I've read some explanation about the history behind well-tempered clavier, that keyboard instrument before mid 18th century had problem with sonority as matching the 9/8 ratio for each note poses problem, it ends up having a higher note for an octave and so compromise has to be made.

Now the question that I want to ask,
I myself have an absolute pitch, and I notice though, while transposing a song from a key to another produce the seemingly same interval of notes, the feeling/atmosphere is however different.
I read somewhere that Beethoven wrote Eroica symphony in Eb not for random reason, but for a certain reason, and I think I have to agree, symphony Eroica in, let say, G major, would lose its majestic feeling. That's why certain key is assigned to particular role, F and D for march, Bb for calmness, etc.

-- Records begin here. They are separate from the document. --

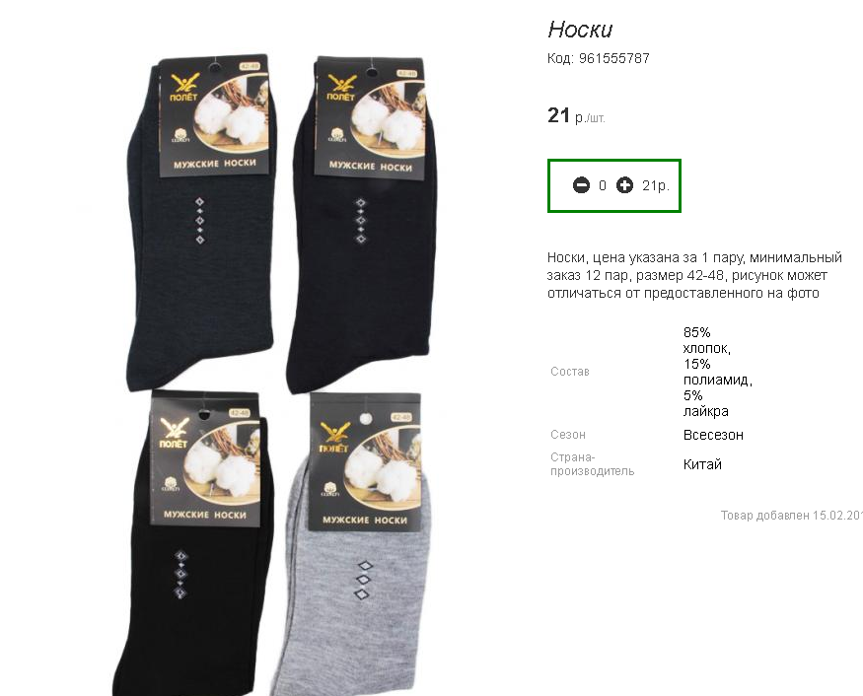Screen dimensions: 863x696
Task: Click the quantity value 0
Action: pos(603,186)
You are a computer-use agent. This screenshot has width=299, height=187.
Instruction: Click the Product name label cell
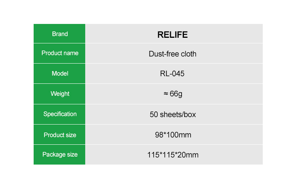tap(60, 53)
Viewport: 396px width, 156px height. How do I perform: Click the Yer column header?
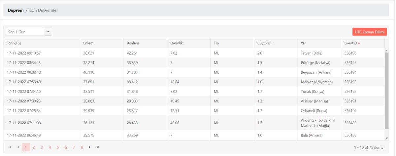click(x=303, y=43)
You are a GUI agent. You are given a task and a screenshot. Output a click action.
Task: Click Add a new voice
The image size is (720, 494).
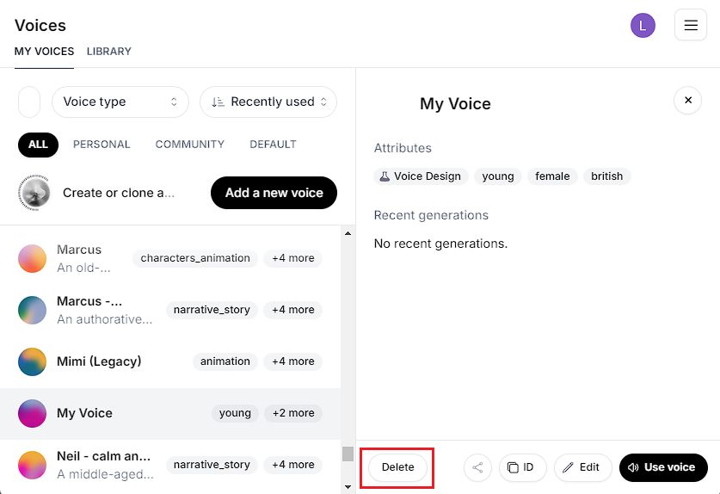pos(274,193)
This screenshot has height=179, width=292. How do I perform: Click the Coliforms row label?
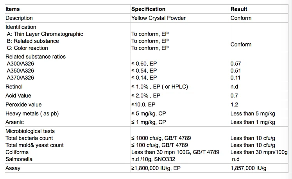[18, 152]
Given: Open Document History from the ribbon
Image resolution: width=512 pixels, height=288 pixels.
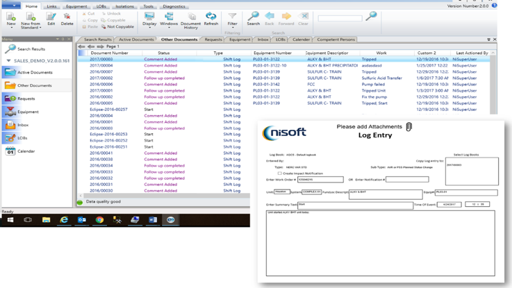Looking at the screenshot, I should [190, 18].
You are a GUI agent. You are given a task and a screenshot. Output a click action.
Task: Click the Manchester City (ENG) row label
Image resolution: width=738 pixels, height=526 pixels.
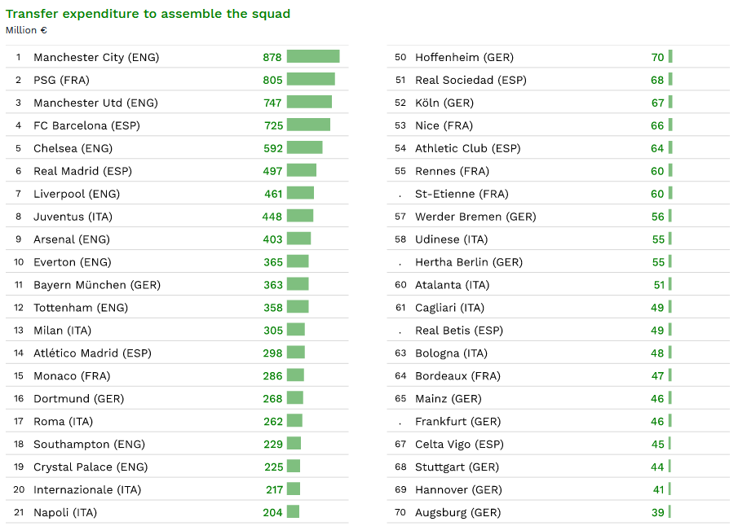click(x=96, y=57)
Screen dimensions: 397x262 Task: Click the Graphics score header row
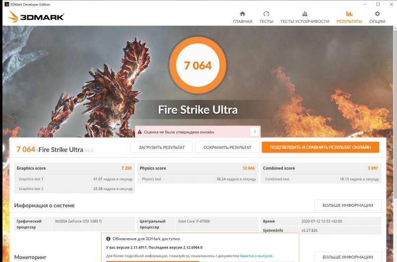pos(74,168)
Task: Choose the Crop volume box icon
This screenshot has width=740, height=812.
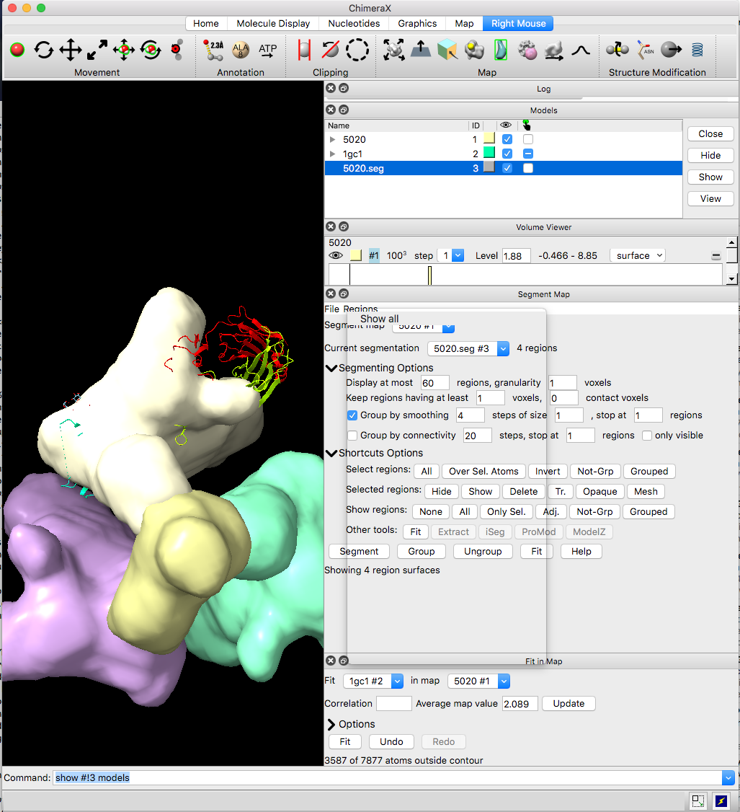Action: [447, 50]
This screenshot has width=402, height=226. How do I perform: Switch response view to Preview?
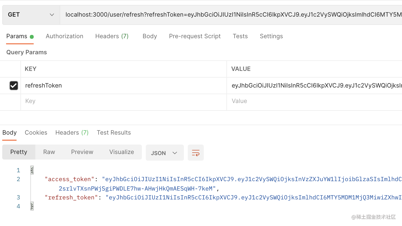tap(82, 152)
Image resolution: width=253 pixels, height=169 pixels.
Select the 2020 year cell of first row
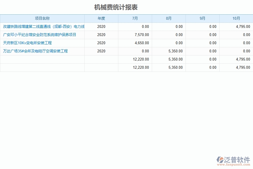pyautogui.click(x=101, y=26)
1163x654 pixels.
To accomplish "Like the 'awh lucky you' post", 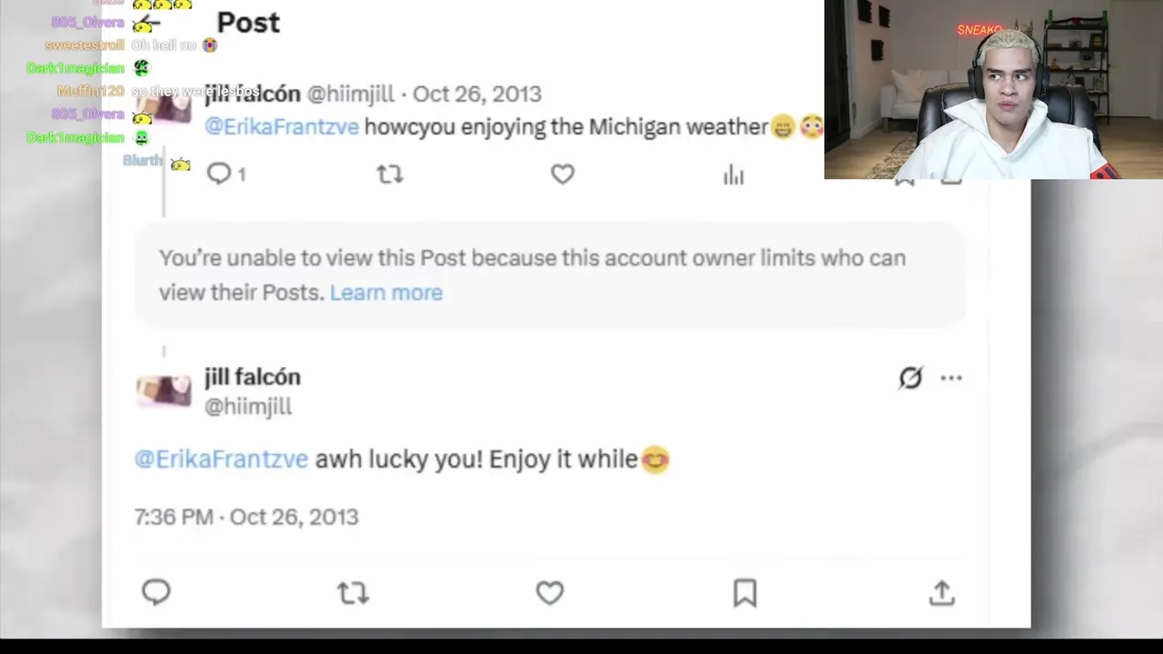I will tap(550, 593).
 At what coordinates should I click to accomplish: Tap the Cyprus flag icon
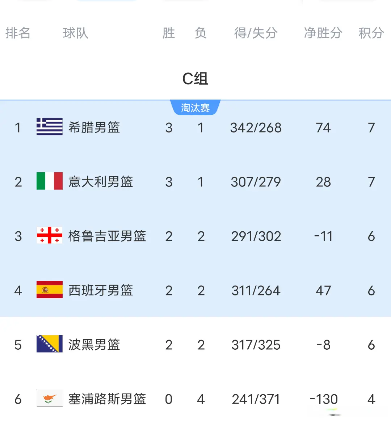[50, 398]
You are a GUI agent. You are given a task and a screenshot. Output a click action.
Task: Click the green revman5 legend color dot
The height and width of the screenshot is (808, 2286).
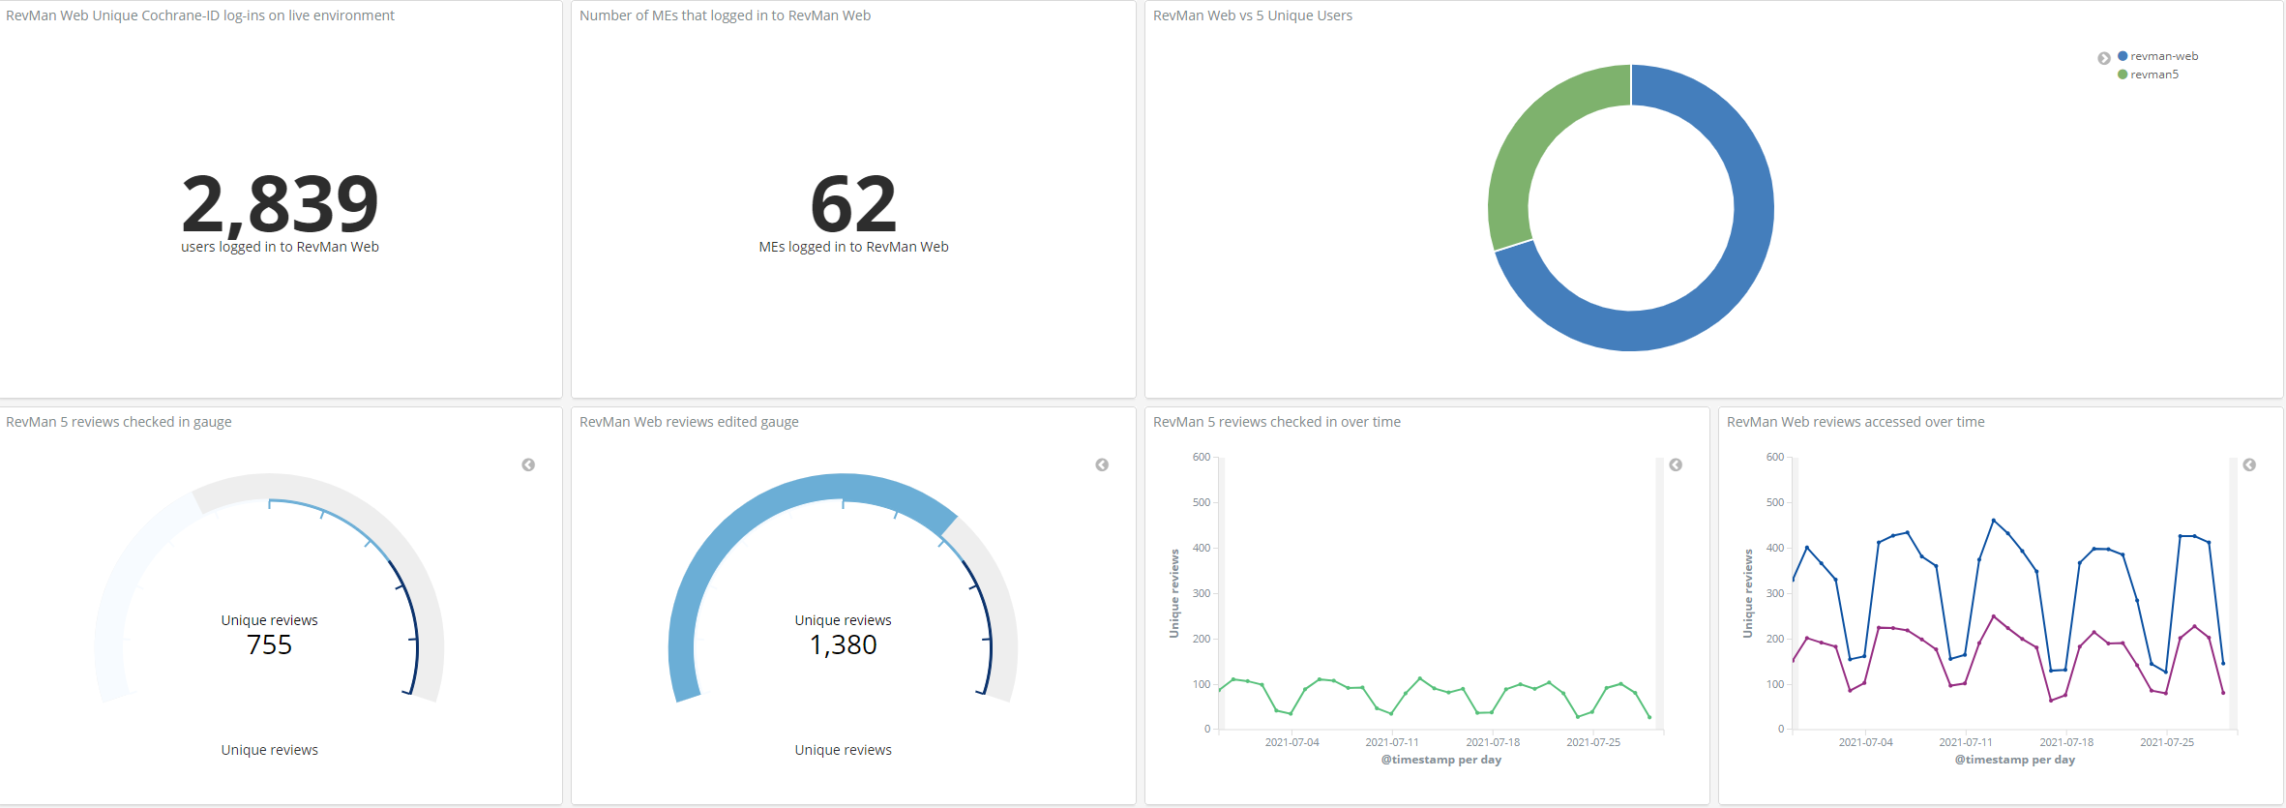(2123, 75)
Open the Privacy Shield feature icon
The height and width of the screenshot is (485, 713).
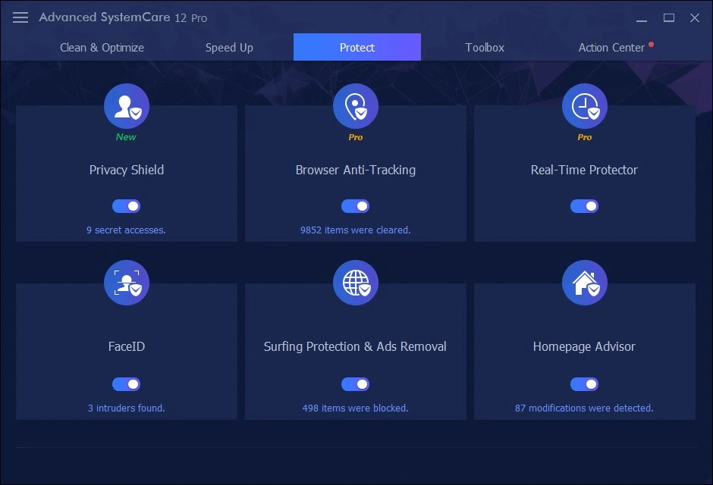[126, 106]
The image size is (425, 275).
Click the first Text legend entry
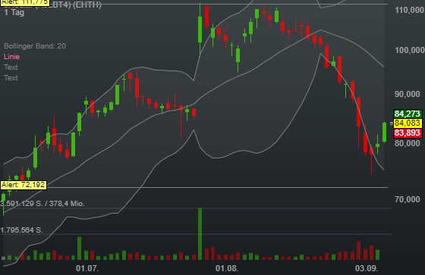click(11, 67)
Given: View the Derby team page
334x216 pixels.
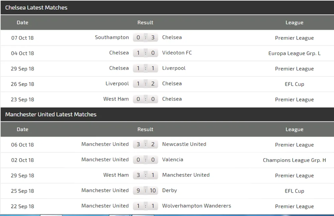Looking at the screenshot, I should (169, 190).
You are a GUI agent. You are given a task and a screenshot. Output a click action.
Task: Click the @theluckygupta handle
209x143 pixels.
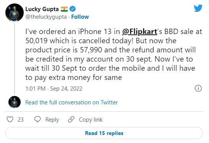46,17
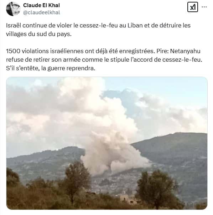Open the @claudeelkhal handle link

42,12
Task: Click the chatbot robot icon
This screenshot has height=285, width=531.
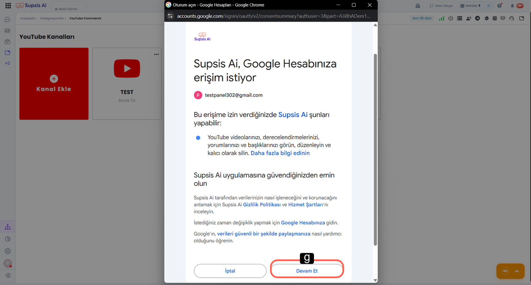Action: click(451, 18)
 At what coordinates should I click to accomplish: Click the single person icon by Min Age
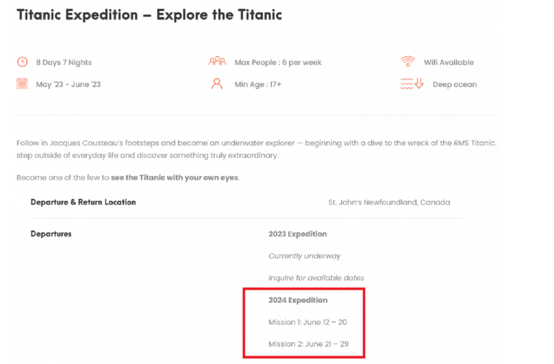[217, 84]
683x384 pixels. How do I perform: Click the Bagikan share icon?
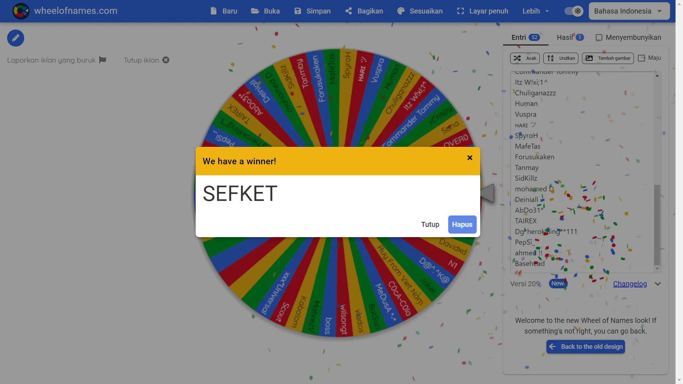349,11
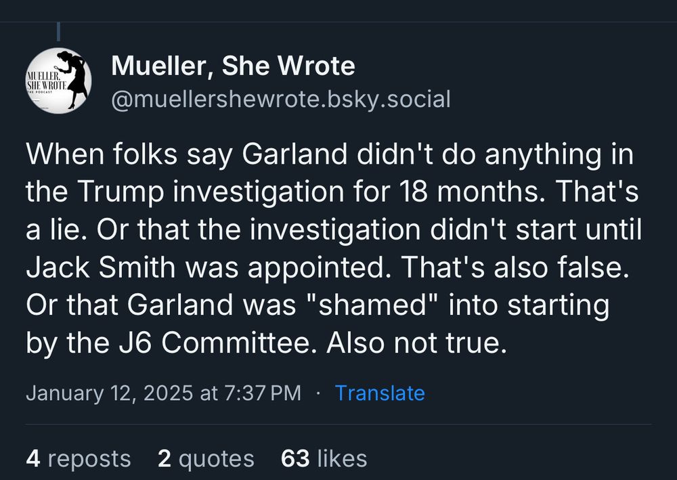Click the time "7:37 PM" in timestamp

click(263, 393)
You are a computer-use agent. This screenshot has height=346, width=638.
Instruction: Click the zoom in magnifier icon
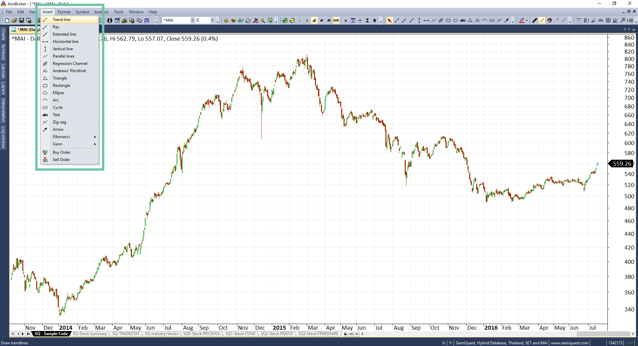[285, 21]
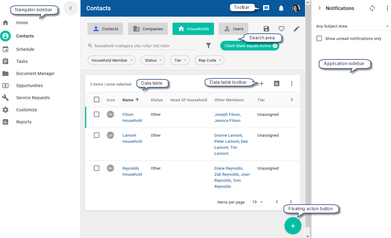391x238 pixels.
Task: Click the favorites heart icon
Action: click(x=281, y=28)
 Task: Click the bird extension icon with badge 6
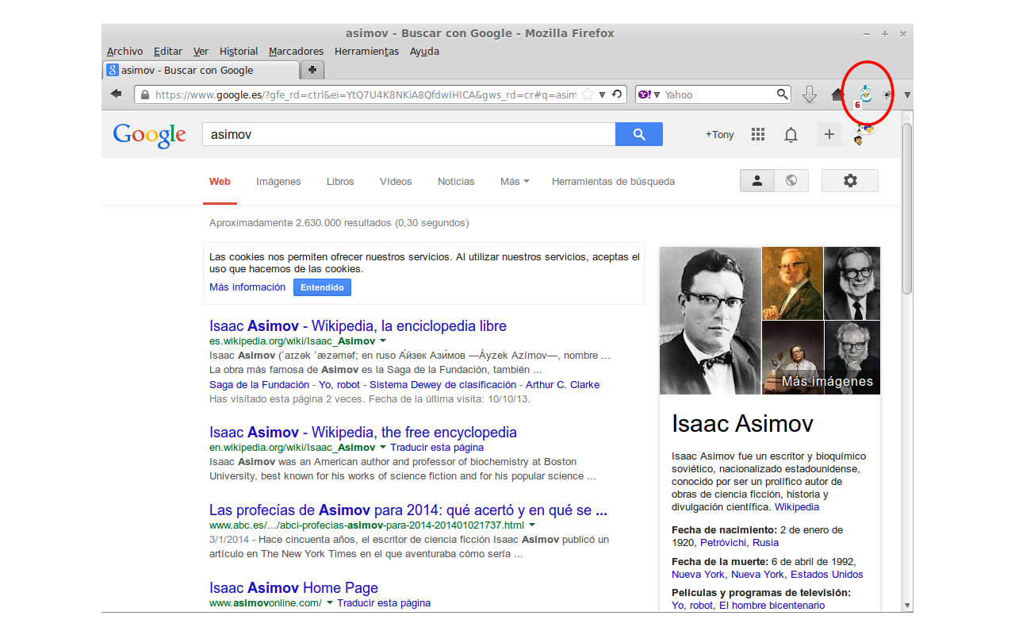(x=865, y=95)
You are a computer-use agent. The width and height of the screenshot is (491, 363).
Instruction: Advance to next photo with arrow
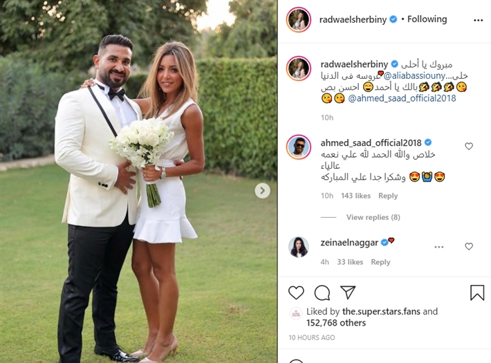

This might sound subjective, but don't you think there's any scientifically reasonable explanation behind it (because of the compromise made between each note to accommodate the 2:1 ratio for an octave)?
I wonder, what if, let say, the compromise of the ratio between notes is arranged in such a way, that the scale of, let say, G major, now is set based on the previous ratio between note applied for C major (and the compromise applied), would a Symphony Eroica in B flat, produce the same 'atmosphere' or 'feeling' as a Symphony Eroica in E flat in previous tuning?

I'm sorry if my wording is confusing.
Thanks


----------



## drfaustus

There are several opinions about that. If you talk about with a traditional music singer, He will say, It is the same. I up and down the songs as far as my voice reach.

Why all requiems are in Dm? Tradition? It is according to Ethos theory to the ancient greeks.


----------



## Ivan Limanjaya

drfaustus said:


> There are several opinions about that. If you talk about with a traditional music singer, He will say, It is the same. I up and down the songs as far as my voice reach.
> 
> Why all requiems are in Dm? Tradition? It is according to Ethos theory to the ancient greeks.


If you forgive my laziness to search through literature available online, could you please explain further the ethos theory and its relation to that most requiem are in Dm? (I've never realized it before, but it's interesting that you point it out!)
Thanks


----------



## drfaustus

You can read only the abstract.

http://Doctrine of Ethos - CHARIS - Wisconsin Lutheran College


----------



## Ivan Limanjaya

drfaustus said:


> You can read only the abstract.
> 
> http://Doctrine of Ethos - CHARIS - Wisconsin Lutheran College


I've tried accessing the link above from two different access point, unfortunately neither seem to work. Nevertheless, thank you for giving me a clue that perhaps later with in depth searching I'll eventually be able to unlock the answer


----------



## millionrainbows

Ivan Limanjaya said:


> Hi,
> 
> Could anyone please help me understand this?
> I've read some explanation about the history behind well-tempered clavier, that keyboard instrument before mid 18th century had problem with sonority as matching the 9/8 ratio for each note poses problem, it ends up having a higher note for an octave and so compromise has to be made.
> 
> Now the question that I want to ask,
> I myself have an absolute pitch, and I notice though, while transposing a song from a key to another produce the seemingly same interval of notes, the feeling/atmosphere is however different.
> I read somewhere that Beethoven wrote Eroica symphony in Eb not for random reason, but for a certain reason, and I think I have to agree, symphony Eroica in, let say, G major, would lose its majestic feeling. That's why certain key is assigned to particular role, F and D for march, Bb for calmness, etc. This might sound subjective, but don't you think there's any scientifically reasonable explanation behind it (because of the compromise made between each note to accommodate the 2:1 ratio for an octave)?
> I wonder, what if, let say, the compromise of the ratio between notes is arranged in such a way, that the scale of, let say, G major, now is set based on the previous ratio between note applied for C major (and the compromise applied), would a Symphony Eroica in B flat, produce the same 'atmosphere' or 'feeling' as a Symphony Eroica in E flat in previous tuning?
> 
> I'm sorry if my wording is confusing.
> Thanks


I think what you are getting at is "affekt," or differences unique to each key, which gives that key a particular "color" or feel. This was eliminated when equal temperament was finally achieved in the early 20th century.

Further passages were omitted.